SHORT PROBLEM | Rewrite the records from the line with "Where should I click to: Switch" up to and including the last line of the records, keeping the requests and shifting every coordinate in the answers up by 34. Leave the pictures out.

RECORDS SUPPLIED |
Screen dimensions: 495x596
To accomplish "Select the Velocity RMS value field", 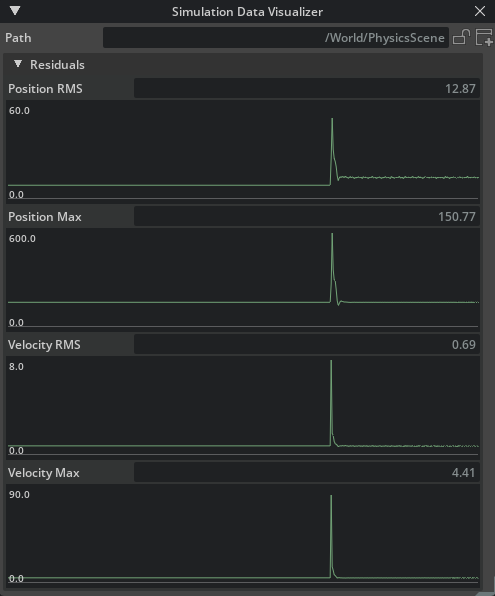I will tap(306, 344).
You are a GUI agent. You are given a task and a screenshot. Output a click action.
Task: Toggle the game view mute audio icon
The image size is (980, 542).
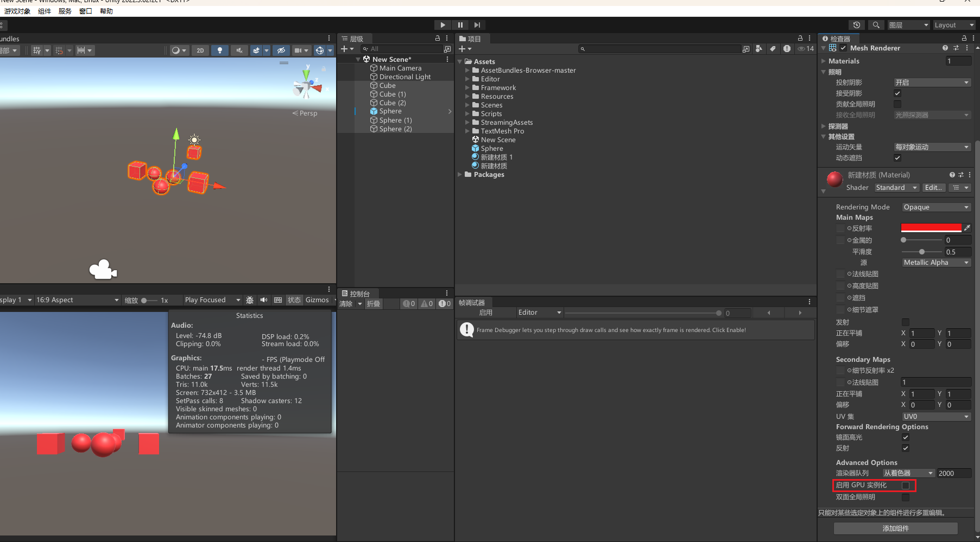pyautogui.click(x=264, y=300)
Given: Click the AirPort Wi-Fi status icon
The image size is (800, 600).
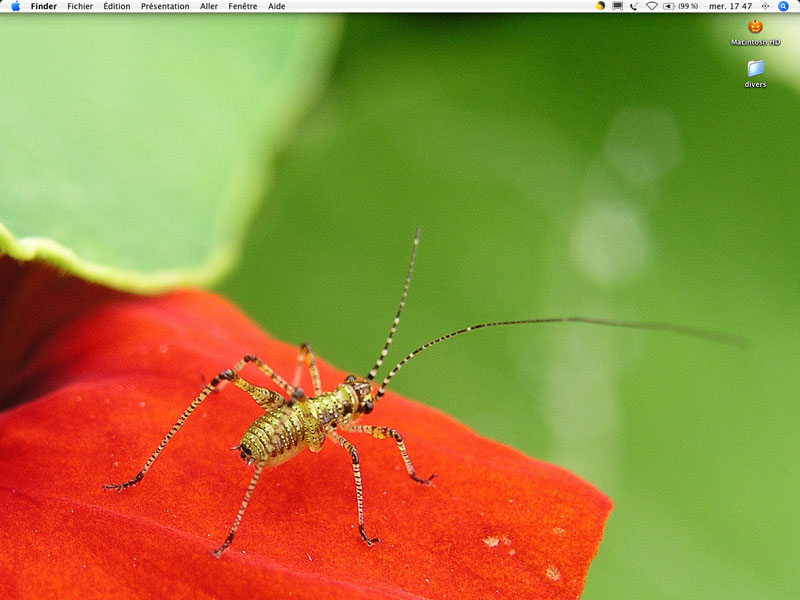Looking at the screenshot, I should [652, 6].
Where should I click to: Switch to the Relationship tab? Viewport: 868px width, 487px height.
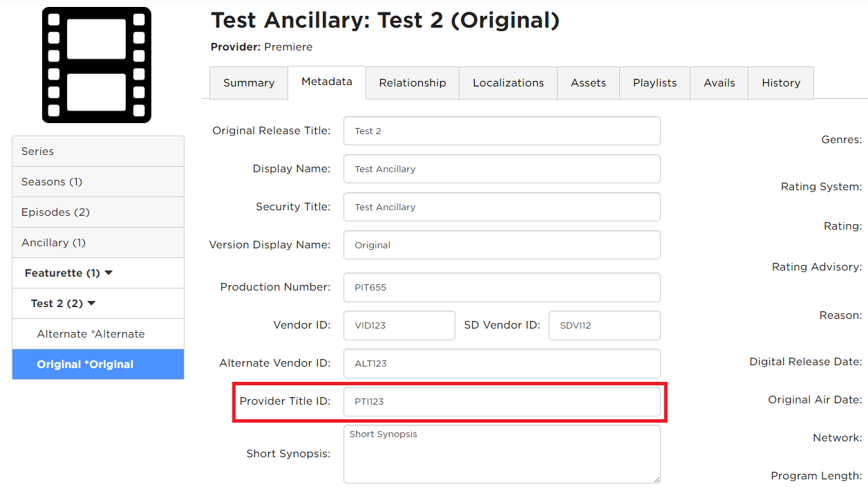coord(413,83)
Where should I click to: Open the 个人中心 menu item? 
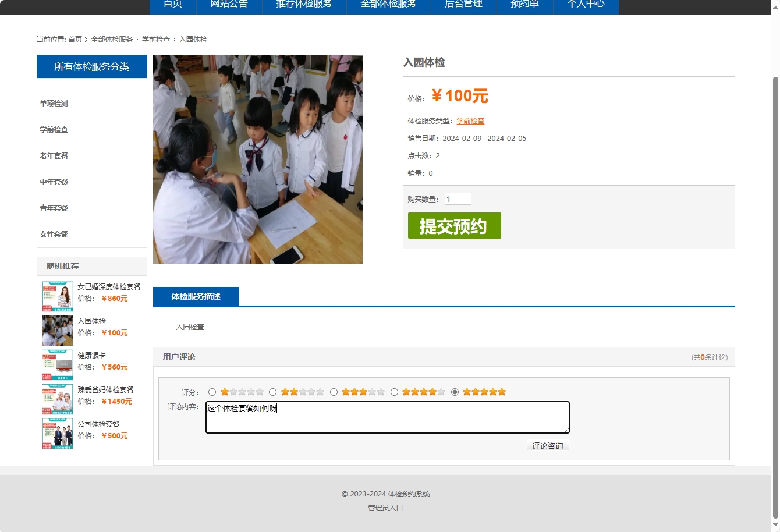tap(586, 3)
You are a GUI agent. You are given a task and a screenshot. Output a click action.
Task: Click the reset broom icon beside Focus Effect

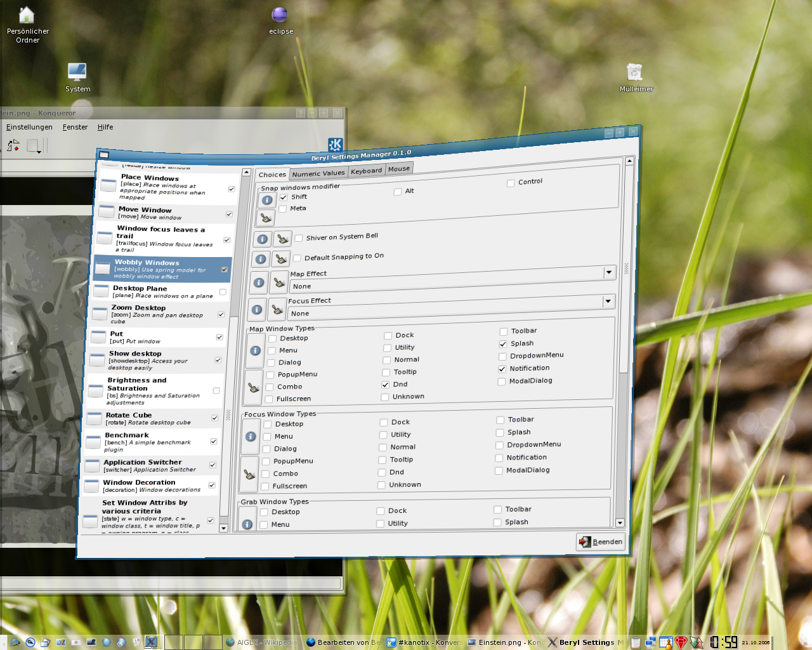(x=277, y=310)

TASK OUTPUT |
Where should I click to: Switch to the Relationship tab? Viewport: 868px width, 487px height.
coord(447,117)
Where should I click to: Open the 个人中心 menu item? 
tap(620, 37)
You are a GUI agent. You are given a task and a screenshot. Output a click action.
Task: Click the reset broom icon beside Focus Effect

(x=311, y=344)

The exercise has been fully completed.